Laboratory of Biophysics of Ionic Liquids

Neutron Scattering, Atomic Force Microscopy and Computer Simulations

Research overview
Our main research line focuses on the interaction of ionic liquids (ILs) - a vast and relatively new class of organic electrolytes - with the basic building blocks of living matter, including lipid bilayers and biomembranes, proteins and amyloids, and cells, with the aim to understand the chemical-physical properties relevant to the development of applications in pharmacology, nano-bio medicine and nano-bio technology. Neutron scattering, atomic force microscopy and computer simulations are the three major techniques used for these investigations, which are combined with a number of complementary approaches, including cell-biology assays.
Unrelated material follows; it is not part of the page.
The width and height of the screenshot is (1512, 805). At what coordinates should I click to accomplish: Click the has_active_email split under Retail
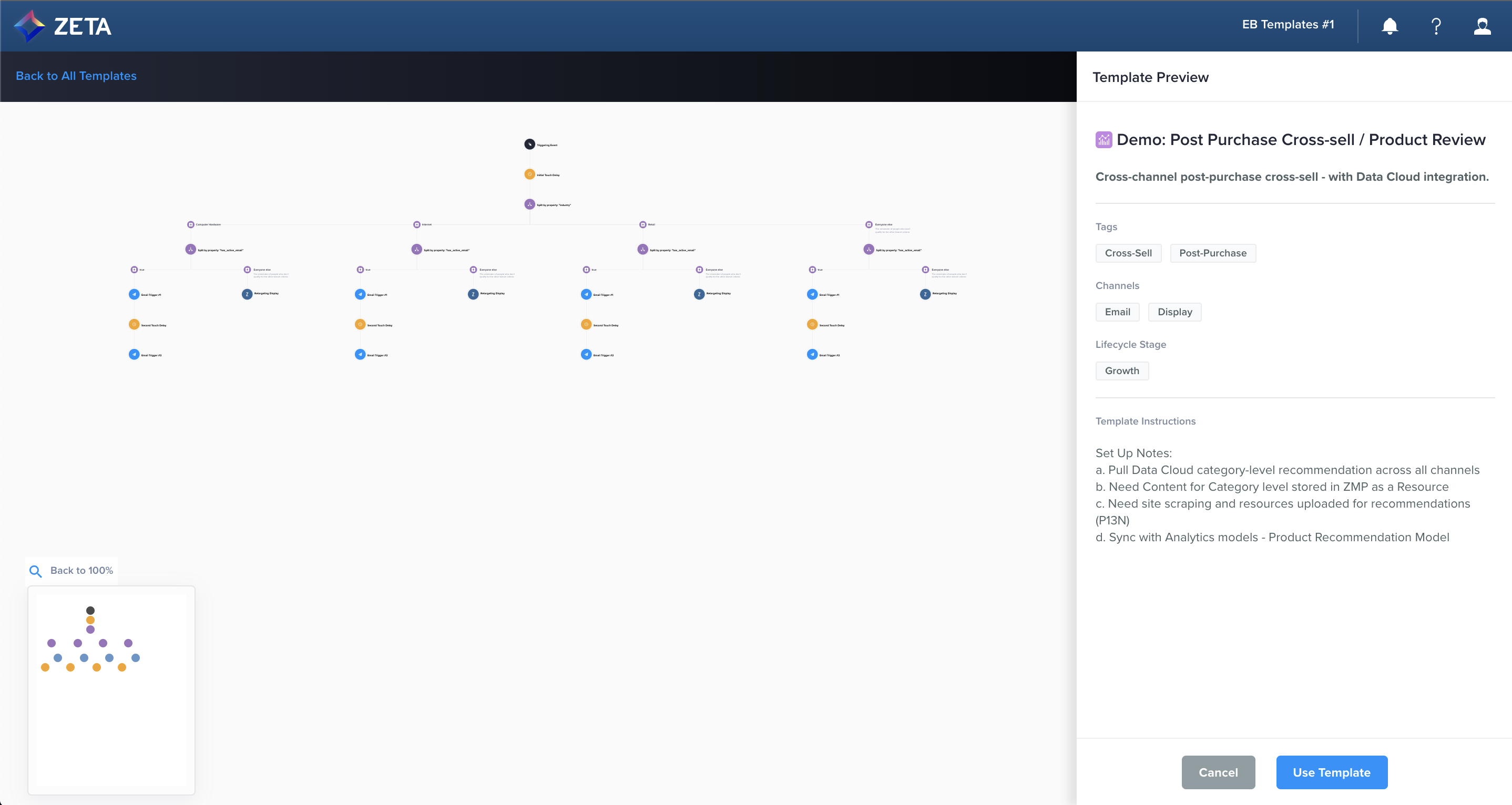(x=643, y=250)
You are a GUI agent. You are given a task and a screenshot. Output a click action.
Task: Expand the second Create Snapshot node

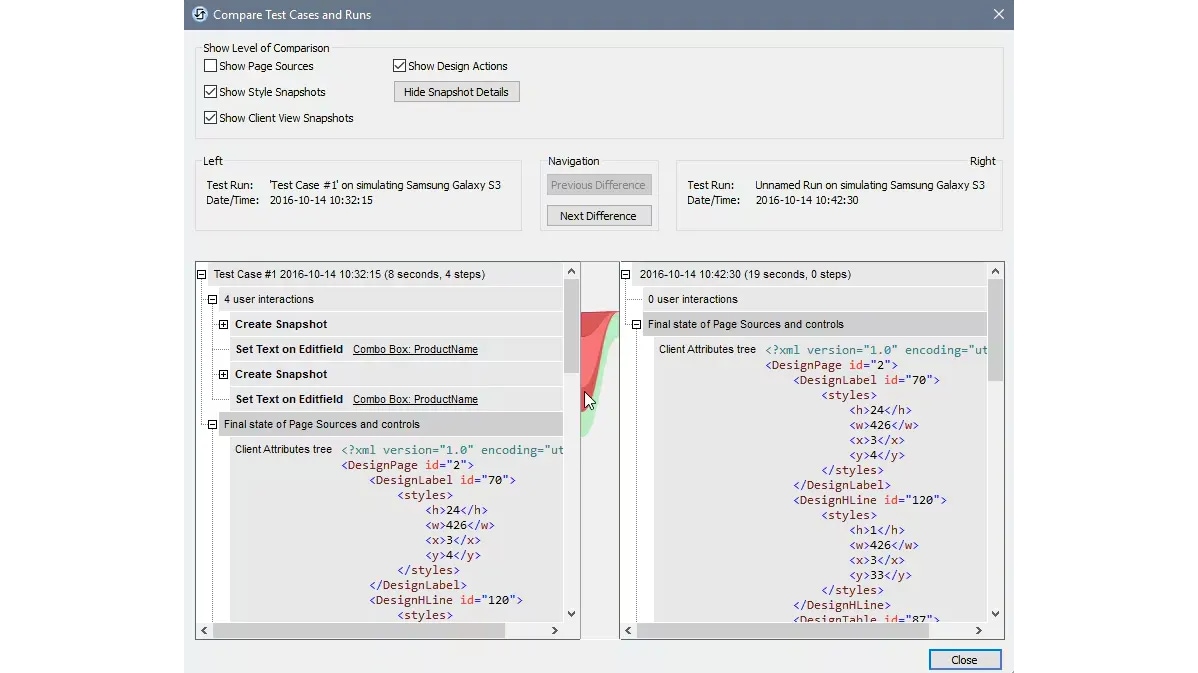coord(223,374)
Our second line of research is aimed at the development of a new neutron scattering method/spectroscopy for dynamics. This novel approach is based on the detection of the solely neutrons that are scattered into the elastic line and offers several advantages in comparison to standards methods for dynamics, which make it particularly suitable for the study of biomolecules. Theoretical approaches and Monte Carlo computations are the two methods employed here, which are completed by test experiments at large-scale neutron scattering facilities.
Our third research line focuses on water structure and dynamics at (bio)-interfaces and in confinement, with a special focus on water molecules confined at biological surfaces. Other interests include the investigation of the dynamics-function relationship in proteins. Neutron scattering and classical molecular dynamics simulations are the two major approaches adopted in these studies.
Methods:
Neutron scattering, atomic force microscopy and computer simulations are the three major approaches we use with the aim to link molecular, if not, atomistic-scale mechanisms to behaviours and processes taking place at the meso-scale (Fig. 1). Among neutron scattering approaches, we use elastic and quasi-elastic neutron scattering (Fig. 2), neutron spin-echo (Fig. 3), neutron reflectivity (Fig. 4), and small-angle neutron scattering (Fig. 5). Advanced atomic force microscopy modes are used in our investigations, which are combined with fluorescence and confocal optical microscopies for correlative analysis (Fig. 6). A series of complementary approaches are also used, which include static and dynamic light scattering, calorimetry, electron microscopies, Raman and infrared spectroscopies and a palette of different biological methods as, for example, cell survival assays, western blotting of key proteins, flow cytometry, cell migration and scattering assays.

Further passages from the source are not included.